TASK GOAL: Retype the records below exactly. Leave nothing out.
════════════════════
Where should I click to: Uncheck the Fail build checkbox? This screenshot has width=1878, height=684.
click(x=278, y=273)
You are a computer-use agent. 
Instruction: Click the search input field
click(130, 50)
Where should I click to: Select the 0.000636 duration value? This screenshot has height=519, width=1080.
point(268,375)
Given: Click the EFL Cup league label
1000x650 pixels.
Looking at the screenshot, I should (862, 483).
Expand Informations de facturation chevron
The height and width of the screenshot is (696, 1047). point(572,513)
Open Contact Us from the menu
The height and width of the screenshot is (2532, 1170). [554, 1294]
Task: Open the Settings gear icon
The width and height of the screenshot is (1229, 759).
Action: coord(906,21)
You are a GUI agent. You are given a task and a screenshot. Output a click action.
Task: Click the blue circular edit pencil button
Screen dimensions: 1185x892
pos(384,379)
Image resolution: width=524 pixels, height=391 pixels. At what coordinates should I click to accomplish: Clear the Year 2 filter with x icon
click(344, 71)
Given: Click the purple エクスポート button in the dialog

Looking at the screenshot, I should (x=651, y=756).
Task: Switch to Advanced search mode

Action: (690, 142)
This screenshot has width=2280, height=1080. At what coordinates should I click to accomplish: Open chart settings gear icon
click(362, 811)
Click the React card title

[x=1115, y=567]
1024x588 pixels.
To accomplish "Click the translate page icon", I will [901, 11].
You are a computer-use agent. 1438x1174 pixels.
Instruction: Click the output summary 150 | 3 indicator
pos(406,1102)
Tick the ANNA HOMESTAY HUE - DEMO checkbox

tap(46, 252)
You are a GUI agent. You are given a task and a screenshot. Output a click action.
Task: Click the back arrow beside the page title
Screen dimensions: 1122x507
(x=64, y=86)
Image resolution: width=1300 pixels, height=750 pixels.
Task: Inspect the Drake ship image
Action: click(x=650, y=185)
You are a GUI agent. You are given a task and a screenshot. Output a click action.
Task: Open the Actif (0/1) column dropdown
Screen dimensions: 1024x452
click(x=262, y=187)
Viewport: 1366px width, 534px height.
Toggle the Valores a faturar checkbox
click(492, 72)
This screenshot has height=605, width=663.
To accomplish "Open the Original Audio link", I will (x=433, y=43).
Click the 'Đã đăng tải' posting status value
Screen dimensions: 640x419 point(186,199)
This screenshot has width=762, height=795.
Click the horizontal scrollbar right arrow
════════════════════
SOLUTION:
Where should I click to: Uncheck the Fail build checkbox? This screenshot has width=1878, height=684.
click(x=278, y=273)
You are a computer-use agent. 
Instruction: Click the search input field
click(130, 50)
Where should I click to: Select the 0.000636 duration value? This screenshot has height=519, width=1080.
point(268,375)
Given: Click the EFL Cup league label
1000x650 pixels.
Looking at the screenshot, I should (862, 483).
Expand Informations de facturation chevron
The height and width of the screenshot is (696, 1047). point(572,513)
Open Contact Us from the menu
The height and width of the screenshot is (2532, 1170). [554, 1294]
Task: Open the Settings gear icon
The width and height of the screenshot is (1229, 759).
Action: coord(906,21)
You are a GUI agent. You are given a task and a screenshot. Output a click action.
Task: Click the blue circular edit pencil button
Screen dimensions: 1185x892
pos(384,379)
Image resolution: width=524 pixels, height=391 pixels. At what coordinates should I click to accomplish: Clear the Year 2 filter with x icon
click(344, 71)
Given: Click the purple エクスポート button in the dialog

Looking at the screenshot, I should (x=651, y=756).
Task: Switch to Advanced search mode

Action: (690, 142)
This screenshot has width=2280, height=1080. At what coordinates should I click to accomplish: Open chart settings gear icon
click(362, 811)
Click the React card title

[x=1115, y=567]
1024x588 pixels.
To accomplish "Click the translate page icon", I will [901, 11].
You are a computer-use agent. 1438x1174 pixels.
Instruction: Click the output summary 150 | 3 indicator
pos(406,1102)
Tick the ANNA HOMESTAY HUE - DEMO checkbox

tap(46, 252)
You are a GUI agent. You are given a task and a screenshot. Output a click action.
Task: Click the back arrow beside the page title
Screen dimensions: 1122x507
(x=64, y=86)
Image resolution: width=1300 pixels, height=750 pixels.
Task: Inspect the Drake ship image
Action: click(x=650, y=185)
You are a GUI agent. You are given a task and a screenshot. Output a click action.
Task: Open the Actif (0/1) column dropdown
Screen dimensions: 1024x452
click(x=262, y=187)
Viewport: 1366px width, 534px height.
Toggle the Valores a faturar checkbox
click(492, 72)
This screenshot has height=605, width=663.
To accomplish "Open the Original Audio link", I will (x=433, y=43).
Click the 'Đã đăng tải' posting status value
Screen dimensions: 640x419 point(186,199)
This screenshot has width=762, height=795.
Click the horizontal scrollbar right arrow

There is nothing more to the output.